Serdar Turgut: Seri katil nasıl yetişir?







Serdar TURGUT
Haberin Devamı

Bugünkü konumuz seri cinayet işleyen katiller. Daha doğrusu seri cinayet işleyen bir katilin nasıl yetiştiğini anlamaya çalışacağız bu yazıda. Bilimsel bir yazı bu, onun için öyle tuhaf şeyler hayal edip gülümsemeye başlamayın.

Olası yazı konuları hakkında not alma ádeti geliştirdiğimden bu yana, aldığım bütün notları kaybetme ádetini de geliştirdim.

Eskiden not almıyorum diye aklıma fazla mesai yaptırıp, bir yazıyı nerede okuduğumu, en azından genel hatlarıyla hatırlardım.

Şimdi not aldım diye rahatlıyorum, notu kaybedince de olayı nerede okuduğumu katiyen hatırlamıyorum.

Sadece bu nedenden dolayı bilgisayarıma not almayı da durdurdum.

Ádet yerini bulsun diye bilgisayarımı da kaybedeceğim kesindi.

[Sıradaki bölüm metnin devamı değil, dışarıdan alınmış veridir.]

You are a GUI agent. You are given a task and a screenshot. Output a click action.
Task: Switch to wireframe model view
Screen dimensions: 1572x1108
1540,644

Bu da maliyeti son derece yüksek bir olay, yemin ediyorum.

Tabii bu arada siz deyin bin, ben diyeyim en azından milyon adet konu da güme gidiyor. Onları nerede okuduğumu unutmakla yetinmiyorum, konuyu da tamamen unutuyorum.

Bu son durumun bana kişisel olarak fazla maliyeti yok. Çünkü olay hakkında hiçbir şey hatırlamadığımdan, üzülmem için gerek de kalmıyor otomatik olarak.

* * *

Bu anlatacağım olayı büyük ihtimalle internette bir bilimsel sitede okudum.

Bir bebeği emzirme süresi normal olarak 6 ayda bitmeliymiş.

Amerika'da bir kadın, bundan bir süre önce bu 6 aylık limite uymayacağını deklare etmiş ve çocuğunu 2 yaşını bitirinceye kadar emzirmeye devam etmiş.

Sorun da bu noktada başlamış zaten. Kadın bebeğini emzirmeyi kesmemiş.

Ve otoriteler sonunda, bebek 5 yaşına geldiğinde olaya müdahale etmişler.

Artık bebek diyemeyeceğimiz için oğlan demek zorunda olduğumuz kişiyi annesinin elinden kurtarmışlar.

Detayları tam olarak bilemiyorum, ama büyük ihtimalle anneyi de tutuklamışlar.

* * *

Ben bu haberi okuyunca ister istemez Jim Carrey'in ‘‘Me, Myself and Irene’’ adlı filmini hatırladım.

O filmde Carrey, çifte kişilikli bir polis memurunu canlandırır.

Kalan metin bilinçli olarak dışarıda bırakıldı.